The projects being undertaken at an investment of 68,000 crore by state-run NHPC Ltd are part of India’s plan to exercise its rights to stop excess water from flowing into Pakistan.

These projects assume strategic importance against the backdrop of China developing the controversial China-Pakistan Economic Corridor, given that control over river water flow acts as a force multiplier during times of aggression.

India has adopted a similar approach on its eastern borders and plans to construct the country’s second-largest dam at Yingkiong in Arunachal Pradesh to counter China’s ambitious scheme to divert water from the river that feeds downstream into the Brahmaputra.

The projects being constructed by the public sector undertaking are the 1,000 MW Pakal Dul project, 850 MW Ratle project, 624 MW Kiru project and 540 MW Kwar project, all in Jammu and Kashmir, according to NHPC chairman and managing director Abhay Kumar Singh.

In addition, India’s largest power generation firm also plans to build 1,856 MW Sawalkot (J&K), 930 MW Kirthai-II (J&K), 500 MW Dugar (HP), 240 MW Uri-I Stage-II (J&K), and 260 MW Dulhasti Stage-II (J&K).

Mint earlier reported about the union government’s plan to expedite strategically important hydropower projects in J&K after the reorganization of the terror-hit state into two Union territories – Jammu and Kashmir, and Ladakh. India is also working on a plan to divert the waters of Ujh, which is one of the main tributaries of the Ravi that flows into Pakistan.
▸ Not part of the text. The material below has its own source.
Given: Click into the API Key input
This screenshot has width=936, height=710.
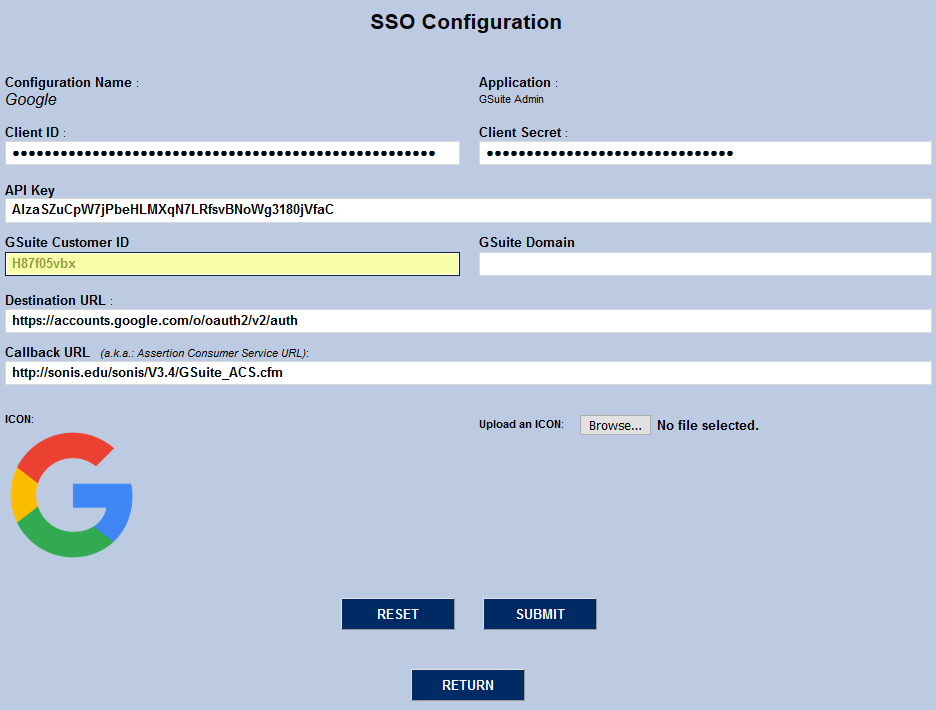Looking at the screenshot, I should 468,210.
“Pakistan keeps on objecting, but we have the Indus Waters Treaty. On the basis of the Indus Waters Treaty, we developed Kishanganga, Uri and others and on the basis of that treaty, we are developing these projects," Singh said.

According to the Indus Waters Treaty, whoever builds a project first will have the first rights on the river waters. The treaty sets out a mechanism for cooperation and information exchange between the two countries regarding their use of six rivers—Beas, Ravi, Sutlej, Indus, Chenab and Jhelum.

The move comes four years after Prime Minister Narendra Modi dedicated NHPC Ltd’s Kishanganga hydropower project to the nation. The 330 MW project on the river Kishanganga, a tributary of the Jhelum, has significant strategic importance. Pakistan had challenged the project under the Indus Waters Treaty of 1960, but the International Court of Arbitration at The Hague ruled in India’s favour in 2013. Apart from Kishanganga, Pakistan had also raised objections to the Pakal Dul and Lower Kalnai hydroelectric projects on the Chenab.

The Cabinet Committee on Economic Affairs last month cleared the construction of the 540MW Kwar project by Chenab Valley Power Projects Pvt. Ltd, a joint venture between NHPC Ltd and Jammu & Kashmir State Power Development Corp. Ltd.

“The construction activities of the project will result in direct and indirect employment to around 2500 people and will contribute to the overall socio-economic development of the Union Territory of J&K. Further, UT of J&K will be benefitted with free power of around 4,548.59 crore and 4,941.46 crore with Water Usage Charges from Kwar Hydro Electric Project, during the project life cycle of 40 years," the power ministry said in a 27 April statement post the CCEA’s approval.